MARAWI: Thousands of displaced remain in emergency shelters and the threat of Islamic extremists and unexploded bombs lingers in the rubble of a southern Philippine city, where survivors on Wednesday remembered a disastrous five-month siege by IS-aligned fighters that began a year ago.

The Rev Teresito Soganub, who survived 117 days of captivity by the extremists in Marawi city, said that aside from the devastation, it would take years for him and other civilians to overcome the horror of having lived through air strikes and gunbattles that threatened them day and night.

The government is finalising a plan to rebuild the most devastated commercial and residential districts, where the carcasses of pockmarked homes, buildings and mosques stand eerily and gathering weeds in an urban wasteland guarded by troops.

The city’s journey back to normalcy may take years at a huge cost, said officials, some of whom have warned that if the rehabilitation falters, the restiveness it would generate could be exploited by Muslim militants.

The May 23 siege that was crushed in October killed more than 1,100 mostly militants, left the mosque-studded city’s heartland in rubbles, prompted President Rodrigo Duterte to place the southern third of the country under martial law and reinforced fears that IS was gaining a foothold in the Asian region.

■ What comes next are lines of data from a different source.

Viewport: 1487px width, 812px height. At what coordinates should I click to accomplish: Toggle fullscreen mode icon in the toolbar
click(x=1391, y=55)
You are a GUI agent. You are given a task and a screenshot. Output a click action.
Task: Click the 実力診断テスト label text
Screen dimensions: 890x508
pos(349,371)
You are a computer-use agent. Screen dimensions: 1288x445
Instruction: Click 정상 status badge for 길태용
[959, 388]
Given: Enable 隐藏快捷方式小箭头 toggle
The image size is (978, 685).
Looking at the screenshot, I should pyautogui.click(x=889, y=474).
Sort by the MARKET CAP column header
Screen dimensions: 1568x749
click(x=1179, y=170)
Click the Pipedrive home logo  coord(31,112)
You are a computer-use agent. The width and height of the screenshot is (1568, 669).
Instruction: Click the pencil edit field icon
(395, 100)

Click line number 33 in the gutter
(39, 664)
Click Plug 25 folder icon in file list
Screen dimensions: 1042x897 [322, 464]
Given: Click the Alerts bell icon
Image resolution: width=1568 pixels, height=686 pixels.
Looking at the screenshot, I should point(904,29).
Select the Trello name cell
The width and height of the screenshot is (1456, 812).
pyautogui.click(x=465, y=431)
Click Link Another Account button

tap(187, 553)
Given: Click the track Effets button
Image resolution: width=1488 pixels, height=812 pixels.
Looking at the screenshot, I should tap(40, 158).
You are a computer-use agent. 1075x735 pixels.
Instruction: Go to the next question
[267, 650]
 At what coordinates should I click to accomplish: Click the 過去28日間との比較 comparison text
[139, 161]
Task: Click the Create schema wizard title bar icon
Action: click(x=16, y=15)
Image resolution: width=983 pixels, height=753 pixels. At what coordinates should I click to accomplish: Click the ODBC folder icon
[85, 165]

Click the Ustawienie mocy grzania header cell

The months of intense fighting forced hundreds of thousands of residents of Marawi and outlying towns to flee for their lives.

While many have returned home after the attack was quelled, thousands more whose houses were destroyed in the main battle area that remains off-limits to civilians are still living in evacuation centres and temporary shelters, officials said.

At least 50 people are still listed as missing and many human remains have not yet been identified and have been buried in numbered graves. Presidential adviser Jesus Dureza called for patience after some disgruntled Marawi residents held a noisy protest.